The balance sheet reflects moderate leverage with D/E of 42%, revenue growth of 8%. The sector median D/E is 0%, putting Innoviva, Inc. at higher leverage than the typical peer. The combination of low leverage and healthy profitability provides significant financial resilience and strategic optionality.
Above 50MA
37.18%
Net New Highs
+51081
Innoviva, Inc. (INVA) is gaining investor attention due to its strong growth potential, strategic focus on pharmaceutical products like respiratory medications, and promising development pipeline including Zoliflodacin. The company boasts remarkable revenue growth, robust EPS, and an impressive free cash flow, with analysts projecting a 43.17% potential upside. Innoviva's strategic reinvestment of profits and collaborations further strengthen its competitive edge in the biotechnology industry.
Allianz Asset Management GmbH significantly increased its stake in Innoviva, Inc. (NASDAQ:INVA) by 139.2% in the third quarter, now holding 196,831 shares valued at $3.59 million. Institutional investors collectively own 99.12% of the company, which trades at $21.84 with a market cap of $1.63 billion. Analysts have a "Moderate Buy" consensus rating with a target price of $38.80, and several firms have recently raised their price objectives.
This article identifies Innoviva Inc (NASDAQ:INVA) as a compelling value investment due to its low valuation compared to its industry and the wider market.
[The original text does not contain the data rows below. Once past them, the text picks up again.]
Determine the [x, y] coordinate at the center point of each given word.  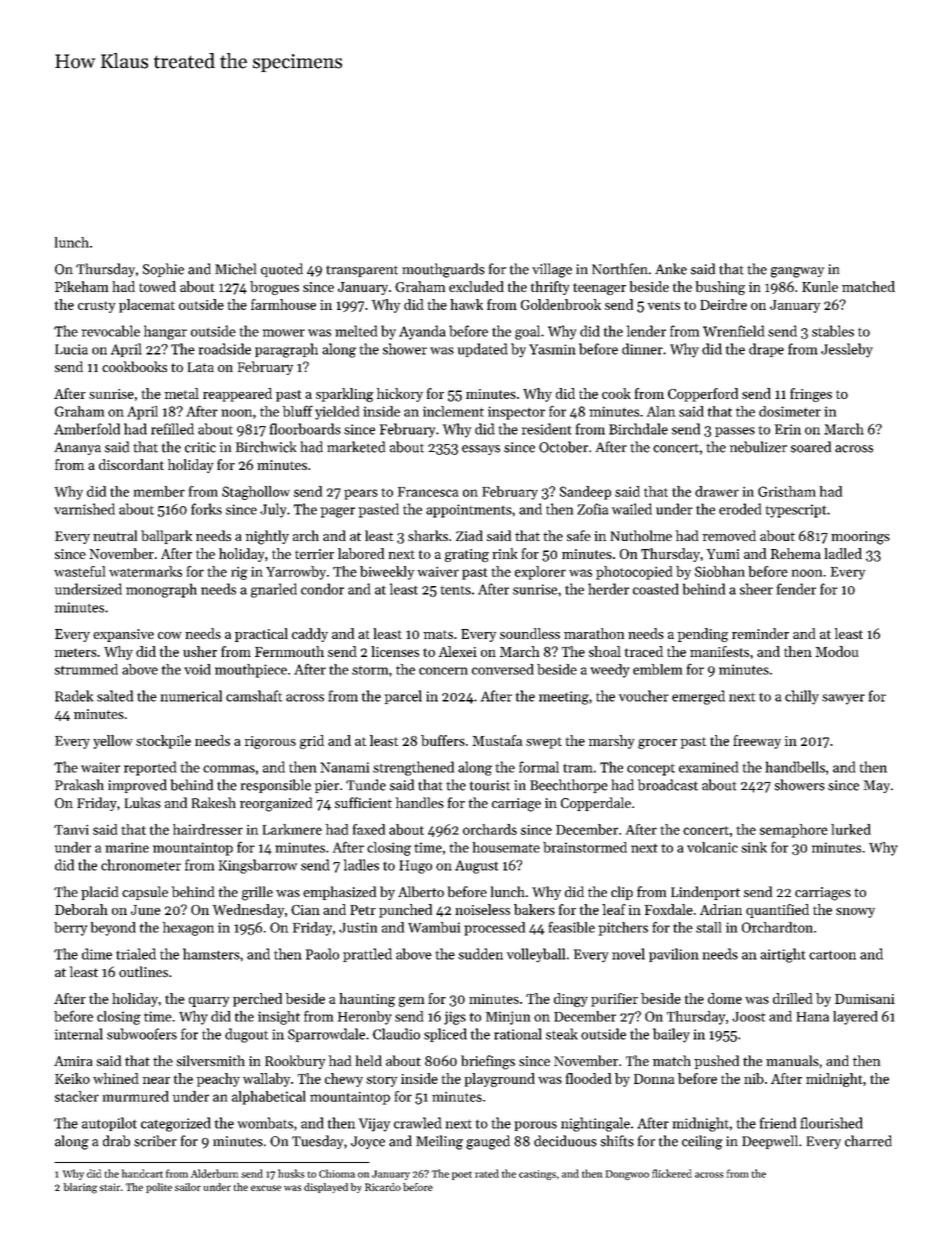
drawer [717, 491]
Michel [235, 269]
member [159, 491]
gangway [797, 272]
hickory [400, 395]
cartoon [832, 955]
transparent [362, 271]
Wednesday [248, 911]
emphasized [339, 893]
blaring [80, 1188]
The company demonstrates strong financial health with high profitability and robust earnings power, suggesting it is not a "value trap." Furthermore, Innoviva shows accelerating growth projections for both EPS and revenue, indicating potential for market reassessment and future appreciation.
Innoviva, Inc. (NASDAQ:INVA) has received a consensus "Moderate Buy" rating from seven brokerages, with an average 12-month price target of $38.80. The company recently surpassed earnings expectations, reporting an EPS of $1.08 against an estimated $0.46 and revenue of $107.8 million versus $91.31 million. Institutional ownership of Innoviva is significant, with major funds increasing their stakes, underscoring confidence in the royalty-focused life sciences company.
Innoviva (NASDAQ:INVA) shares recently passed above their 200-day moving average, trading as high as $19.83 before settling at $19.55. This technical positive aligns with a "Moderate Buy" consensus from analysts, who anticipate a price target of $38.80. The company also reported strong quarterly earnings, exceeding expectations with $1.08 EPS and $107.8 million in revenue.